[Given information — start]
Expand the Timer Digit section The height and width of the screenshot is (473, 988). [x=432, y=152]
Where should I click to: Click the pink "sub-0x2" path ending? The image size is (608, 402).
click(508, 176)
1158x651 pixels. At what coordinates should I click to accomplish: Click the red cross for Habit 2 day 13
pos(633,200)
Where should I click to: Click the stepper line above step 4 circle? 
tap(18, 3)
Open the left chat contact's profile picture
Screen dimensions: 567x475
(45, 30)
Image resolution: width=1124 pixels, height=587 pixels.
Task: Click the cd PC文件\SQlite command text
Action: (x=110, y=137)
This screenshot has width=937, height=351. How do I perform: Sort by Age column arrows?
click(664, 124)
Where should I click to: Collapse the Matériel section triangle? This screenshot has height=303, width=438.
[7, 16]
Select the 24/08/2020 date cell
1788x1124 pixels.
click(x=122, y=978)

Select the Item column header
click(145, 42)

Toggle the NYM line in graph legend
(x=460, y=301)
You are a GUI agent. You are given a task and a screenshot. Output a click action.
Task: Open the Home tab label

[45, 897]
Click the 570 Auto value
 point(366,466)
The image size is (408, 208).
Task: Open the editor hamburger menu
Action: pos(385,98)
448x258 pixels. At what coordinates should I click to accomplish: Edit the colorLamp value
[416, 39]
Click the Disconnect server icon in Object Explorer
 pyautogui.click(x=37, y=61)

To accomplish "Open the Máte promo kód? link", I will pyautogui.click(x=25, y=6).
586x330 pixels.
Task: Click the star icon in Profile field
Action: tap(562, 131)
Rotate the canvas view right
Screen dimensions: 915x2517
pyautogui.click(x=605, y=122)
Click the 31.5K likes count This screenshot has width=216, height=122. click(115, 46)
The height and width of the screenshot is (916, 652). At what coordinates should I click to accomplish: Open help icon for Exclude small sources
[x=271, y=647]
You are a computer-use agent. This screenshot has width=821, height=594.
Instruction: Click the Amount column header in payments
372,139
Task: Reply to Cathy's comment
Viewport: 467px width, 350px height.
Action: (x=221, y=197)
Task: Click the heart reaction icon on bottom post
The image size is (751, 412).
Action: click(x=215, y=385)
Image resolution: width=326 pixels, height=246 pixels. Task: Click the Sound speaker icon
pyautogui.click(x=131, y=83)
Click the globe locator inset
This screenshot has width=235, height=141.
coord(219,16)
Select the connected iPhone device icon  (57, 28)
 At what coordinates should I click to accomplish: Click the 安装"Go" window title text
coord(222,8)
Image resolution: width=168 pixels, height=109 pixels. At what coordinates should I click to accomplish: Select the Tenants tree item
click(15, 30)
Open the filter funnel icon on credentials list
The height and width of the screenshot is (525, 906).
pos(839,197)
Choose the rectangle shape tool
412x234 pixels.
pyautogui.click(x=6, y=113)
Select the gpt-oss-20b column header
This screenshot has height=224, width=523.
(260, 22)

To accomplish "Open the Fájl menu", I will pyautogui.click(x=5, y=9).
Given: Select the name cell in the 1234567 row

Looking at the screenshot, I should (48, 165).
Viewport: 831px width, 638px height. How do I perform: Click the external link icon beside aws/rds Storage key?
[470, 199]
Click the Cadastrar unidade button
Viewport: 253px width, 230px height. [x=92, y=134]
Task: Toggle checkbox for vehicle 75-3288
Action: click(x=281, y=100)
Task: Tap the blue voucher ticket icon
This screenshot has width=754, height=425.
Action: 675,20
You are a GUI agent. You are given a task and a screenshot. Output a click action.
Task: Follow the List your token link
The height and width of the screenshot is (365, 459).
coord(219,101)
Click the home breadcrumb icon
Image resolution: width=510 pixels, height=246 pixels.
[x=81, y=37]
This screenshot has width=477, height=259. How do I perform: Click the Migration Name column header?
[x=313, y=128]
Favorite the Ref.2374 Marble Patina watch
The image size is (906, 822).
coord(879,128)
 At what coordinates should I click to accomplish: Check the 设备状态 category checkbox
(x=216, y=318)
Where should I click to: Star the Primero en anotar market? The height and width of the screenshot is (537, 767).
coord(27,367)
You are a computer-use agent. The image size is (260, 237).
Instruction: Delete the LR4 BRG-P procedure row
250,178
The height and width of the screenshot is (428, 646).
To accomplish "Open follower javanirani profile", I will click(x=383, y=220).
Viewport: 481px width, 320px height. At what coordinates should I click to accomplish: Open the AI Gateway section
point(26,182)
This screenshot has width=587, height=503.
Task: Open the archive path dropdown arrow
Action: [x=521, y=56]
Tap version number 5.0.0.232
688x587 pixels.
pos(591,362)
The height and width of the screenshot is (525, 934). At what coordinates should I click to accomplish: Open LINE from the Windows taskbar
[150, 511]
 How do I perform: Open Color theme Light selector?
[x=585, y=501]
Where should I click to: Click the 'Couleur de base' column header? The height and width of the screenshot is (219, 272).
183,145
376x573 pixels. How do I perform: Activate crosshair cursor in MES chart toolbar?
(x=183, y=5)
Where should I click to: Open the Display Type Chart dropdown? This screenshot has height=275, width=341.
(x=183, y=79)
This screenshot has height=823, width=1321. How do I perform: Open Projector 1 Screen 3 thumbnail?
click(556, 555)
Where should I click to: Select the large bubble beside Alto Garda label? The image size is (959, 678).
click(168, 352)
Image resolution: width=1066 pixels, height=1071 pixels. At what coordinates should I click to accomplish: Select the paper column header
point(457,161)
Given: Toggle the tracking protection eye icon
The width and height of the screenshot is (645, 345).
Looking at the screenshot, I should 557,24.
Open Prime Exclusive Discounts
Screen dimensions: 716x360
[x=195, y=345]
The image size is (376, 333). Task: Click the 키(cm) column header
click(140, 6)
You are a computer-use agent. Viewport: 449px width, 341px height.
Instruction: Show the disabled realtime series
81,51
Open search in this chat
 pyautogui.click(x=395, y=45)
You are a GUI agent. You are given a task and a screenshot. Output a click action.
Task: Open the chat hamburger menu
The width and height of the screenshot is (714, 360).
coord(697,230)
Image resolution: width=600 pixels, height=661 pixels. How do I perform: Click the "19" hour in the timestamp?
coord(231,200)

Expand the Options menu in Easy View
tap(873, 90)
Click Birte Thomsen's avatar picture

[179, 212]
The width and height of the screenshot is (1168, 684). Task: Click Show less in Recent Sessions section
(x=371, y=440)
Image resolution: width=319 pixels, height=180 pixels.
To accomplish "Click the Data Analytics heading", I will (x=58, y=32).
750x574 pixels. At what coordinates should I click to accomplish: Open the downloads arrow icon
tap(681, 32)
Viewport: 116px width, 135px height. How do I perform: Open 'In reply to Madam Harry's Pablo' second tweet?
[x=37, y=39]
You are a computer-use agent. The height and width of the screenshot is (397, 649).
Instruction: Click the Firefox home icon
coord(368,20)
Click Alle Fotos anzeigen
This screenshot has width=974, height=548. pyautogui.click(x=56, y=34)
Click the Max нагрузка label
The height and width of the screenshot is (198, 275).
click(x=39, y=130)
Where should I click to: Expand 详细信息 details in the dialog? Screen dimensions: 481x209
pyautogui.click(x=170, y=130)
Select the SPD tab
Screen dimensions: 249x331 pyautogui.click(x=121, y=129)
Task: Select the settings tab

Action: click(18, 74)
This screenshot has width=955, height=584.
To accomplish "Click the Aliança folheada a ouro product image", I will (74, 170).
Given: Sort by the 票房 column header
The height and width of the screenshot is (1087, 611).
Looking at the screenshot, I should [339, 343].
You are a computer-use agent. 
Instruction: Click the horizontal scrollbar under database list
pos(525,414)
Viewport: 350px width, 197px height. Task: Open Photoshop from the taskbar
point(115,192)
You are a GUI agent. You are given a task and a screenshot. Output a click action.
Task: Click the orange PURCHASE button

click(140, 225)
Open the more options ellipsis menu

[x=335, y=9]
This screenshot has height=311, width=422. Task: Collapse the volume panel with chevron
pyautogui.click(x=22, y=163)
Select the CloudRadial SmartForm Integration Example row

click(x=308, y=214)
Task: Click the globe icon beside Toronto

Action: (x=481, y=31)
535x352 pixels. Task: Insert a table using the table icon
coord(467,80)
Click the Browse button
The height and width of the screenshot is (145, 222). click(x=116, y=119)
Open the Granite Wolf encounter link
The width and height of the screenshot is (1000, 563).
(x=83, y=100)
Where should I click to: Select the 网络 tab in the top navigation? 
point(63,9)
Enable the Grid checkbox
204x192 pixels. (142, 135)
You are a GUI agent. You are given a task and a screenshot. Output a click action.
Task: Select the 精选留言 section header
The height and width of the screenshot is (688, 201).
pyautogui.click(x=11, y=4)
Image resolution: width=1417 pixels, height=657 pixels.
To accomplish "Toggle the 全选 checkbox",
[Given information — finish]
> **Exercise directions**
Show every line above in which the word "computer" is found.

> **Written answer**
You are a computer-use agent. This screenshot has width=821, height=594.
You are a computer-use agent. The image size is (260, 237).
You are a computer-use agent. Viewport: 449px width, 341px height.
You are a computer-use agent. The height and width of the screenshot is (397, 649).
You are a computer-use agent. 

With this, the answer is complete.